> SHORT EXERCISE 1:
Name every distinct username that appears in the forum thread about a family pregnancy dispute.
> SHORT EXERCISE 2:
Carry the forum thread about a family pregnancy dispute forward from its last line, keeping the same voice.

* START SELECTED PASSAGE *

In this case, it may help to give them some space for now, just like you said. Let emotions cool, and try to reach out again later from a calm, loving place. Maybe a simple note like, "I love you both and I'm always here if you want to talk or need anything. I’ll respect your space, but please know I care deeply."

You're clearly not trying to cause drama, you're trying to stay connected. But right now, a quiet step back might protect your peace. Keep leaning on your husband and those who support you. Hopefully, in time, your son will realize you were coming from love, not interference.

Summerlove Sat 31-May-25 12:44:46

Namsnanny

Insensitive isn't the end of the world.

No, but it’s certainly a reason to not share information about yourself with that person.

Namsnanny Sat 31-May-25 12:34:42

Insensitive isn't the end of the world.

Allsorts Fri 30-May-25 23:06:51

You were insensitive, she has had two miscarriages and yet you did what you did at a family gathering, I wouldn't want anyone to know until I was 20 weeks, however it's not the end of the world, learn from it, cut back visiting unless asked. Your son is married and his wife comes first of course.

Namsnanny Fri 30-May-25 13:11:47

Lathyrus3

I can’t think of any circumstance past or present when it has been anything other than extremely bad manners to ask if someone is pregnant Namsnanny.

The couple “owe a duty of care”. To whom? What care?

I simply don’t understand what you are saying?

I was asked if I was pregnant many times. If memory serves at some very poignant moments. Just after a miscarriage was one, 3 days after giving birth was another.
My mother would continuously harp on as to why I wasn't pregnant.
So I do realise how infuriating other people can be.

The world doesn't stop though just to accommodate our feelings.

Especially if we take no responsibility for protecting our feelings.

* END SELECTED PASSAGE *
* START DATA ROWS *

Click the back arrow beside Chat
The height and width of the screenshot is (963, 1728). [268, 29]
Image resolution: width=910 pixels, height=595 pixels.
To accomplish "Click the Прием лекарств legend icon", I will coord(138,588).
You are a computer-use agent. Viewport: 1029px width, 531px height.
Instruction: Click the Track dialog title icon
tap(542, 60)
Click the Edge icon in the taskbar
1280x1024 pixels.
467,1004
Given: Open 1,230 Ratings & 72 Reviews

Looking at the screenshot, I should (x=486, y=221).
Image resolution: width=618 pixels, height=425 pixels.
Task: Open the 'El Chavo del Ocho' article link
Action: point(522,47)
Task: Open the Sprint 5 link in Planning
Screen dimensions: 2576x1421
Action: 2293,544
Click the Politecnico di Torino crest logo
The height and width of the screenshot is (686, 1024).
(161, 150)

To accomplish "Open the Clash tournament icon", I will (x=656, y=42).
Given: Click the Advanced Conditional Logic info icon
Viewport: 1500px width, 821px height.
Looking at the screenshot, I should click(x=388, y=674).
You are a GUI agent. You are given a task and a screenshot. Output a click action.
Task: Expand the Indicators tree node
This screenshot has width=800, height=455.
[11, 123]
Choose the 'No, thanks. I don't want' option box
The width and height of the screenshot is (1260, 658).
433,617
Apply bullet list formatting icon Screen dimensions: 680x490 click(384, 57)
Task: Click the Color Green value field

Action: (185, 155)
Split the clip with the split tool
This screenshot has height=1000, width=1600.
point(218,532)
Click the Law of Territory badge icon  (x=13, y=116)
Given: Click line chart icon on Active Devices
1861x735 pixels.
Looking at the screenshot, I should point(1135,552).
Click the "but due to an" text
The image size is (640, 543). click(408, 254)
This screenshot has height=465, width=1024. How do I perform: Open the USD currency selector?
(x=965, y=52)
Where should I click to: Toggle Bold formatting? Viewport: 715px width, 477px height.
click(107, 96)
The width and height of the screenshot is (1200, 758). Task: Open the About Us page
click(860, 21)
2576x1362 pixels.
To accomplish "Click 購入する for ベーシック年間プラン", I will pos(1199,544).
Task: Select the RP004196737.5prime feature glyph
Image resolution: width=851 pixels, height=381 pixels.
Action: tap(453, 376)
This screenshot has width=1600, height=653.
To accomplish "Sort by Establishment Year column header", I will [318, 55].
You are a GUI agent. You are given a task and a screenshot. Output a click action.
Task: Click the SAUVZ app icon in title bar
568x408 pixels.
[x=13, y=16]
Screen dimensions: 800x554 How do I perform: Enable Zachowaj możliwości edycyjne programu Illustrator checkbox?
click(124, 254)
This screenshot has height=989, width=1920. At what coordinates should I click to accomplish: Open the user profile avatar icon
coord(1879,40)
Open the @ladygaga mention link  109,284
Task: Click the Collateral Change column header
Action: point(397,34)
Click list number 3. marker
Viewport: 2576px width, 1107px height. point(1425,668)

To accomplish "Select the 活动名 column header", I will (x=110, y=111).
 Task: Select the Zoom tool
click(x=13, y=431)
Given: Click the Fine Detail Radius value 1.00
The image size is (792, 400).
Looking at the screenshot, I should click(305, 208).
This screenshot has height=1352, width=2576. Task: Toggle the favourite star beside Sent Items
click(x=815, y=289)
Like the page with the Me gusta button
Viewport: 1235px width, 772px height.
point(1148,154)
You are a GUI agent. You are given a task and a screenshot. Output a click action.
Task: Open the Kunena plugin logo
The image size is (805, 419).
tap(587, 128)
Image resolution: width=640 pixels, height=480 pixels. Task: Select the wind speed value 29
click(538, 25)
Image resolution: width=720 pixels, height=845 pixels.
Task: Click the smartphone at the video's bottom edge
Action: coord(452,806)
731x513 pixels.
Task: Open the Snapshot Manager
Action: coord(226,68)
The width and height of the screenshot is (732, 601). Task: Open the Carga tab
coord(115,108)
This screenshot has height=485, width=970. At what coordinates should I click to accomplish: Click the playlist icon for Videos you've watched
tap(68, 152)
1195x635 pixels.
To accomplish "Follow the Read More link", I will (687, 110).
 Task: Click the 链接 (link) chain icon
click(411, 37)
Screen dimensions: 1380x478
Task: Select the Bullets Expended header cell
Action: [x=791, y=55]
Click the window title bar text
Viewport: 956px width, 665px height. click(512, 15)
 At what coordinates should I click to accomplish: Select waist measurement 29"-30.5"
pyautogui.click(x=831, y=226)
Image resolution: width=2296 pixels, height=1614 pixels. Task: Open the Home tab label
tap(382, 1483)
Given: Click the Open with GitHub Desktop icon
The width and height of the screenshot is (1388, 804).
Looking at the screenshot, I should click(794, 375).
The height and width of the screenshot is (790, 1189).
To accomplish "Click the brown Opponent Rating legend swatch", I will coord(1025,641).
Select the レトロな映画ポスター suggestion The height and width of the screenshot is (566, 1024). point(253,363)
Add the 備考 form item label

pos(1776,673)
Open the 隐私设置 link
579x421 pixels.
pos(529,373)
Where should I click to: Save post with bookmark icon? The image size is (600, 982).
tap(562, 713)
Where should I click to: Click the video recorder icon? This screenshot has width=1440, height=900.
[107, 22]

* END DATA ROWS *

> RESPONSE 1:
Summerlove, Namsnanny, Allsorts, Lathyrus3

> RESPONSE 2:
Agree with your post mmeg

Madmeg Thu 29-May-25 17:39:44

Well, I am appalled by the vehemence (and language used) of some replies on here. The OP made a mistake in what she did - a case of too much too soon - and in retrospect I'm sure she will now have realised that she ought not to have asked. She was clearly excited for them (and for herself) and probably comes from one of those families that shares everything. And maybe she hasn't experienced miscarriage in her own life so far so has imagined that the couple would want to announce the pregnancy asap.

I'm sure (no, I'm positive) that she meant no harm at all (why would she?) but didn't appreciate that her DiL might not be ready for such an announcement.

She will have learnt, and I hope she comes back on here to thank us all - even those who were so quick to criticise her. Though what she thinks of their responses I can't imagine! You've made her sound like a stupid selfish ogre.

My MIL was born and lived all her life in a terraced house that had been in her family for four generations before her. Her parents lived next door and GPs higher up "the Lane". She was close with all her neighbours (and was a Cleaner for some of them), they popped in and out of each other's houses almost daily. She had to learn a new way of life when she encountered a DiL who had a career cos I didn't have time to "enjoy" her daily phone calls (which annoyed me immensely) but I never told her off or made her feel I didn't welcome her calls. It was just how she was - and I was different. Fact. Resolved amicably.

Smileless2012 Thu 29-May-25 16:18:15

I agree with you NotSpaghetti, Madmeg's response is nice and respectful.

Lathyrus3 Thu 29-May-25 16:04:38

I can’t think of any circumstance past or present when it has been anything other than extremely bad manners to ask if someone is pregnant Namsnanny.

The couple “owe a duty of care”. To whom? What care?

I simply don’t understand what you are saying?

Namsnanny Thu 29-May-25 15:18:32

Yes Bon no doubt lacked the understanding and sensitivity most posters are pointing out, but isn't there more to this?
Surely the couple owe a duty of care to their own private situation?

Surely the couple have a responsibility for how the news was delivered (no pun intended)?
People arn't mind readers.

There are many ways this could have bèen handled better.

It seems the dil was obviously pregnant, and people were mentioning it, so one presumes the couple would be aware that questions would follow?

Such a shame so many families are getting caught between newer versions of where the boundaries lie and older ones. Yes things have changed but misunderstandings such as this are causing such disharmony in relationships, and unnecessary heartache.

Madgran77 Thu 29-May-25 12:47:06

Grammaretto

Having once asked someone if they were pregnant when they had put on weight and another when was the baby due when it was already several months old, I have never made that mistake again.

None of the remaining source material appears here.